* [SUPPLIED TEXT]
## start

Re Bentley, Sandor
[1983] FCA 194
•08 AUGUST 1983
Re: SANDOR BENTLEY, APPLICATION FOR DISCHARGE
No. W928 of 1980
Bankruptcy
COURT
IN THE FEDERAL COURT OF AUSTRALIA
GENERAL DIVISION
BANKRUPTCY DISTRICT OF THE STATE OF NEW SOUTH WALES AND THE AUSTRALIAN CAPITAL TERRITORY
Beaumont J.
CATCHWORDS
Bankruptcy - Application for discharge from bankruptcy - Opposition by Official Receiver - Consideration of conduct disentitling discharge - Unsatisfactory trading record - Application allegedly premature - Exercise of court's discretion.
Bankruptcy Act 1966 - section 150.
HEARING
SYDNEY
#DATE 8:8:1983
ORDER
I order that the application be refused.
JUDGE1
This is an application for discharge made pursuant to s.150 of the Bankruptcy Act 1966 ("the Act"). The applicant was made bankrupt on 23 September, 1980 upon the petition of W.J. Friend Pty. Ltd., a creditor for $34,434.00. On 12 November, 1980 the bankrupt made application for an order that the bankruptcy be annulled. He was given leave to withdraw his application on 2 February, 1981.

## end

* [Lines for locating words and elements]
## start

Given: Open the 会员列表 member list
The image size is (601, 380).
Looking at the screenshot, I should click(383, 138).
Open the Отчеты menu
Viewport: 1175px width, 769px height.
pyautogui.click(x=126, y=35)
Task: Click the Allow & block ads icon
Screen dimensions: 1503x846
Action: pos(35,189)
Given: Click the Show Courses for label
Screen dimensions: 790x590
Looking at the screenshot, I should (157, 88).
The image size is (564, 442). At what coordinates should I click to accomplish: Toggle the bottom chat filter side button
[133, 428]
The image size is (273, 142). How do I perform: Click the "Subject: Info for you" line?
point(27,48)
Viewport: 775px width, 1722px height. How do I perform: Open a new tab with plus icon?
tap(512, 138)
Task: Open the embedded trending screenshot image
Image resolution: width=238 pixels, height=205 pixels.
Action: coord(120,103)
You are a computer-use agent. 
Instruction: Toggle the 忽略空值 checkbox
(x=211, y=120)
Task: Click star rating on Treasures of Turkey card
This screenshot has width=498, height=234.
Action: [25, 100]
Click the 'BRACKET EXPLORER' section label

## end

* [WHAT IS BEING ASKED] Reproduce the part of the bankruptcy judgment that opens with the words containing "Re Bentley, Sandor" and closes with "of court's discretion.", swapping "Official Receiver" for "Official Trustee".

* [RESPONSE]
Re Bentley, Sandor
[1983] FCA 194
•08 AUGUST 1983
Re: SANDOR BENTLEY, APPLICATION FOR DISCHARGE
No. W928 of 1980
Bankruptcy
COURT
IN THE FEDERAL COURT OF AUSTRALIA
GENERAL DIVISION
BANKRUPTCY DISTRICT OF THE STATE OF NEW SOUTH WALES AND THE AUSTRALIAN CAPITAL TERRITORY
Beaumont J.
CATCHWORDS
Bankruptcy - Application for discharge from bankruptcy - Opposition by Official Trustee - Consideration of conduct disentitling discharge - Unsatisfactory trading record - Application allegedly premature - Exercise of court's discretion.